I'm Christian by upbringing, agnostic by belief, cynical by temperament, broadly scientific in approach, and looking for answers. My main interest at the moment is in turning my current disengaged shrug into at least a working hypothesis.

6 responses to “What does increasing conservatism in the church actually mean?”

  1. Neil Rickert says :

    It’s often said (by conservatives, admittedly) that conservatism is the answer for the church.

    This sort of viewpoint really puzzles me. I cannot read the Gospel accounts without noticing that Jesus was a liberal social reformer, opposing a conservative Judaism.

    To paraphrase Mark 8:36 – For what shall it profit the Church if it gain the whole world, but loses its own soul?

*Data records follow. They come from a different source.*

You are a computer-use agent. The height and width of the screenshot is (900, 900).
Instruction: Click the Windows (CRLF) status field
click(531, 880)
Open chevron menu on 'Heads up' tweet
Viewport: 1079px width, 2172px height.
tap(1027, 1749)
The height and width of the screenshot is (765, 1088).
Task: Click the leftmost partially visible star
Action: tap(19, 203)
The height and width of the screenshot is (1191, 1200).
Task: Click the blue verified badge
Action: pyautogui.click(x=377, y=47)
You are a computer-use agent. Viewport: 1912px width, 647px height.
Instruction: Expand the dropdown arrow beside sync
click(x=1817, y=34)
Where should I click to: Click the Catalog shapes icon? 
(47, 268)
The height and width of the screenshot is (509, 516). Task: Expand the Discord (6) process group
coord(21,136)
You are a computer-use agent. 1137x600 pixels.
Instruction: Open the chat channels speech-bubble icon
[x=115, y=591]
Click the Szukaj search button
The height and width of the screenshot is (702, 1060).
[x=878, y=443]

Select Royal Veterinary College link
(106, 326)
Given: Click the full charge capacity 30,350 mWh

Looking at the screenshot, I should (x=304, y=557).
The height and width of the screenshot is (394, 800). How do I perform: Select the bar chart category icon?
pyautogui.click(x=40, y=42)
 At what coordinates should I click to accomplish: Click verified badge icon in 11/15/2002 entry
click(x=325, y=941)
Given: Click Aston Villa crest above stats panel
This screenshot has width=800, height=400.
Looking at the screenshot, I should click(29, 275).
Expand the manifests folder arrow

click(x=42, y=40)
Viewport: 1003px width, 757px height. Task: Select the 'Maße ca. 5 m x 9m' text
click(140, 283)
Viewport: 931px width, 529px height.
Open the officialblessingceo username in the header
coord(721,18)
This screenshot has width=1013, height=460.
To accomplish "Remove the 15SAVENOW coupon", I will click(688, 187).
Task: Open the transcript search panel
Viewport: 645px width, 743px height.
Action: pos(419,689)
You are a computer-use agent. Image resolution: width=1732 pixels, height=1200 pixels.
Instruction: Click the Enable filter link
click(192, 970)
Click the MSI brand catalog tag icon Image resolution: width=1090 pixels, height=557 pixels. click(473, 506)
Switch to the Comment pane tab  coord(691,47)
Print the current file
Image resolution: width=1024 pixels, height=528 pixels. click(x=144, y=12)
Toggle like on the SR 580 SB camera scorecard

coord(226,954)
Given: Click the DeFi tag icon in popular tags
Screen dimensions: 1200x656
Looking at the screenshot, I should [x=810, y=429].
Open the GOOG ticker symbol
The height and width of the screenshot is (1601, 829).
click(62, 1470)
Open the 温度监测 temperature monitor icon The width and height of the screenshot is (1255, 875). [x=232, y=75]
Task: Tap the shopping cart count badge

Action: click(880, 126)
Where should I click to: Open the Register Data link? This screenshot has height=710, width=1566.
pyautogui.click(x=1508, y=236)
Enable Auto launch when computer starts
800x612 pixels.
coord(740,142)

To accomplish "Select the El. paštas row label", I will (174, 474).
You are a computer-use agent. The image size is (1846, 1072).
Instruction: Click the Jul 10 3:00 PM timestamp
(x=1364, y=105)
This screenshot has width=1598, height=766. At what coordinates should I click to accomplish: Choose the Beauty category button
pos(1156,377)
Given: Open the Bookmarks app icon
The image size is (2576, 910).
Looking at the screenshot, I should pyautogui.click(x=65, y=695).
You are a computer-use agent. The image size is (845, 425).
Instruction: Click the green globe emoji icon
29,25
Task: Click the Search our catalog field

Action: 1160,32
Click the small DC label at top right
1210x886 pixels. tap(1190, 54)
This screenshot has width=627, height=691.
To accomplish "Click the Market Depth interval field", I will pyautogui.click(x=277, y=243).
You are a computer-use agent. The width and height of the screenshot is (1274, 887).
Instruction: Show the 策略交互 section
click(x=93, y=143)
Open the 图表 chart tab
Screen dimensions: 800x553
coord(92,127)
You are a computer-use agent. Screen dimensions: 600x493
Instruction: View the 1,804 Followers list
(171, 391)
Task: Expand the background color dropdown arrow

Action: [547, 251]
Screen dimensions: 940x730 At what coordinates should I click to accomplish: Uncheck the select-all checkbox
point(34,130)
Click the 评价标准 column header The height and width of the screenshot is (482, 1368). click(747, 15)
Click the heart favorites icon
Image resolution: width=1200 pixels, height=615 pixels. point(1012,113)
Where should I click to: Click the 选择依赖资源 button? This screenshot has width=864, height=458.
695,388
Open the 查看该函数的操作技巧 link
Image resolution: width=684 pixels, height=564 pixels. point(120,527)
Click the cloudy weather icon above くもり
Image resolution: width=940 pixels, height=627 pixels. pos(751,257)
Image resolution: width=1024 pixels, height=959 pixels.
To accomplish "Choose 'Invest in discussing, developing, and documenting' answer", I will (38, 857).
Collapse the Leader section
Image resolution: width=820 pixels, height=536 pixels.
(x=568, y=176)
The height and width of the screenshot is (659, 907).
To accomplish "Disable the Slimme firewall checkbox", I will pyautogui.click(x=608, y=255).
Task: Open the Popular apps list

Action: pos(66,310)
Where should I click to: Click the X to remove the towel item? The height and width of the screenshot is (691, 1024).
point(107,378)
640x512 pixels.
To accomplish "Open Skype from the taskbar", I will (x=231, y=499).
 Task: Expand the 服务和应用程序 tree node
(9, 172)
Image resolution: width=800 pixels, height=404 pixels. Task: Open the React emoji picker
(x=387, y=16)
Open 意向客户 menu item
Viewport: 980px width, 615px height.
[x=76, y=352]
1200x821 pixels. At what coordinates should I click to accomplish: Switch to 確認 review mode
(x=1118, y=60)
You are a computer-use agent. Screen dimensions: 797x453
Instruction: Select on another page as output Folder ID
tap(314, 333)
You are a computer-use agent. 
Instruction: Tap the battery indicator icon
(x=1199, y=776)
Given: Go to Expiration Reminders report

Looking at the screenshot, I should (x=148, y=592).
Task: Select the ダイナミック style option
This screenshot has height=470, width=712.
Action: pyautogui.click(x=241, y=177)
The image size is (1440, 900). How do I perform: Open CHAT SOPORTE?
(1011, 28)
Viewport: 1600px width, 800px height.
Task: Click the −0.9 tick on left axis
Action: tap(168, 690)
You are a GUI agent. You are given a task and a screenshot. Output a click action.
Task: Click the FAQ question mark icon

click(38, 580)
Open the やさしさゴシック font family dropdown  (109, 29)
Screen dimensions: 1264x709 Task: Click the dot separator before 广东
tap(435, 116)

    • Recovering Agnostic says :

      I think it’s possible to read many different interpretations of Jesus and his message, and it’s also worth distinguishing between theological and political conservatism, which may be related (more obviously in some contexts than others) but aren’t the same thing.

      I should probably have been clearer about that.

  2. 2012 and all that says :

    Are they growing or merely getting louder in the face of the fact that they and their views are becoming less widely accepted?

    Thinking back to my uni days, one of the periods I studied was Anglo-Saxon England. Symbols of pagan belief were not generally known until the conversion period. As Christianity swept England, the increasingly marginalised pagans were determined to wear their symbols and display their art in a desperate attempt that people will not forget the old ways and perhaps turn the tide against the new religion. Perhaps, just perhaps this is the same sort of thing…

  3. unklee says :

    I think the situation varies from one country to another, and within countries too. I don’t know where you live, but I find in Australia that the church isn’t nearly as influential as it appears to be in the US, not as traditionally part of the landscape as it appears to be in the UK.

    And I think conservatism has different aspects also. For instance, I find there is a growing number of christians who are far from conservative about war and non-violence, social justice, care for the poor, the Bible, etc, while still more conservative about abortion and spirituality for example. I think those churches are going ahead, while I think ones that are conservative in all things have a limited future.

    Many christians these days see the age of Christendom (from Constantine to the late 20th century, when the big churches had political and social power and influence) to be the worst time for the church, and we welcome the loss of that privilege as a step in the right direction. I believe, and hope, that in the future christians will be less obvious in public, but very active in caring for the poor and underprivileged, peace-making, community support and in sharing their faith in less triumphalistic and more organic ways.

    I think that is the real future, and not just a pipe dream. Best wishes.

    • Recovering Agnostic says :

      That sounds quite appealing. But while churches are uniting to compare the UK government to Nazis because they dared to suggest that it might be nice to give gay people the same rights as straight people, I’m going to struggle to imagine such a wonderful future.

      • unklee says :

        I think there are two different aspects here – what christians believe and what they do about it. I think there is some softening of christian views on homosexuality (christians still generally think it is not God’s plan for us, though there are some who are totally OK with it), but a great deal of change on the implications of believing that. More and more christians think gay marriage is a civil matter and in a pluralist society, people should be left to make their own ethical choices (within the limits of harming others). But I think many churches (not all) haven’t made that step yet.

        Part of the future of christianity, I believe, based on some analysis I have read, is for it to be less denominational, and for people to pay less attention to the pronouncements of its leaders (e.g. many western Catholics now take the pill, I understand). The denominations may have to be dragged kicking and screaming into this new future, but I believe it will happen because they are already losing influence, and soon no-one will take much notice of them.